======== PROVIDED MATERIAL ========
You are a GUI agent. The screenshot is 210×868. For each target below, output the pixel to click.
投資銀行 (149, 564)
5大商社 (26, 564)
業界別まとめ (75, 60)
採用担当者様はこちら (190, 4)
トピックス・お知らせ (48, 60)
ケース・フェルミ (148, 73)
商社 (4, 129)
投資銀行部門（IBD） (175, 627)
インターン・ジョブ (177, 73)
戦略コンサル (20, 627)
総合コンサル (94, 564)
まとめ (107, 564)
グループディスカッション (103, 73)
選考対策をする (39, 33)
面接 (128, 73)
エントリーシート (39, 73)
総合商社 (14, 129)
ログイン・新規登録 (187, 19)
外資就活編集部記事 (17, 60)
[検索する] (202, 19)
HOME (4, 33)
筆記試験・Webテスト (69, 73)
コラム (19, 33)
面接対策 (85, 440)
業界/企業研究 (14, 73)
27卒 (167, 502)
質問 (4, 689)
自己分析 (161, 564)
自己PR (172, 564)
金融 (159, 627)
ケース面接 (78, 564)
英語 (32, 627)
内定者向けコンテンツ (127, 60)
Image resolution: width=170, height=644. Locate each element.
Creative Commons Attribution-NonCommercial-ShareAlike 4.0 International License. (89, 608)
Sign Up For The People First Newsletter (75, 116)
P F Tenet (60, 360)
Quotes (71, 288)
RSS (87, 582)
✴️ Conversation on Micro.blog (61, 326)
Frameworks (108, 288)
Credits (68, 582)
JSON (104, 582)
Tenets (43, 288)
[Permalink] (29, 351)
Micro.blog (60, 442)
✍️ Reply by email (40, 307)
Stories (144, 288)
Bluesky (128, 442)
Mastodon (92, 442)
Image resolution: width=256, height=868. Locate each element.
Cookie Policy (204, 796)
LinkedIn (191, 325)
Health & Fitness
========
= PROBLEM =
Rewrite all the items above with "Find" in place of every "Locate", keeping everything else the same.

= RESULT OF THIS EXERCISE =
You are a GUI agent. The screenshot is 210×868. For each target below, output the pixel to click.
投資銀行 (149, 564)
5大商社 (26, 564)
業界別まとめ (75, 60)
採用担当者様はこちら (190, 4)
トピックス・お知らせ (48, 60)
ケース・フェルミ (148, 73)
商社 (4, 129)
投資銀行部門（IBD） (175, 627)
インターン・ジョブ (177, 73)
戦略コンサル (20, 627)
総合コンサル (94, 564)
まとめ (107, 564)
グループディスカッション (103, 73)
選考対策をする (39, 33)
面接 (128, 73)
エントリーシート (39, 73)
総合商社 (14, 129)
ログイン・新規登録 (187, 19)
外資就活編集部記事 (17, 60)
[検索する] (202, 19)
HOME (4, 33)
筆記試験・Webテスト (69, 73)
コラム (19, 33)
面接対策 (85, 440)
業界/企業研究 (14, 73)
27卒 (167, 502)
質問 (4, 689)
自己分析 (161, 564)
自己PR (172, 564)
金融 (159, 627)
ケース面接 (78, 564)
英語 (32, 627)
内定者向けコンテンツ (127, 60)
Image resolution: width=170, height=644. Find each element.
Creative Commons Attribution-NonCommercial-ShareAlike 4.0 International License. (89, 608)
Sign Up For The People First Newsletter (75, 116)
P F Tenet (60, 360)
Quotes (71, 288)
RSS (87, 582)
✴️ Conversation on Micro.blog (61, 326)
Frameworks (108, 288)
Credits (68, 582)
JSON (104, 582)
Tenets (43, 288)
[Permalink] (29, 351)
Micro.blog (60, 442)
✍️ Reply by email (40, 307)
Stories (144, 288)
Bluesky (128, 442)
Mastodon (92, 442)
Image resolution: width=256, height=868. Find each element.
Cookie Policy (204, 796)
LinkedIn (191, 325)
Health & Fitness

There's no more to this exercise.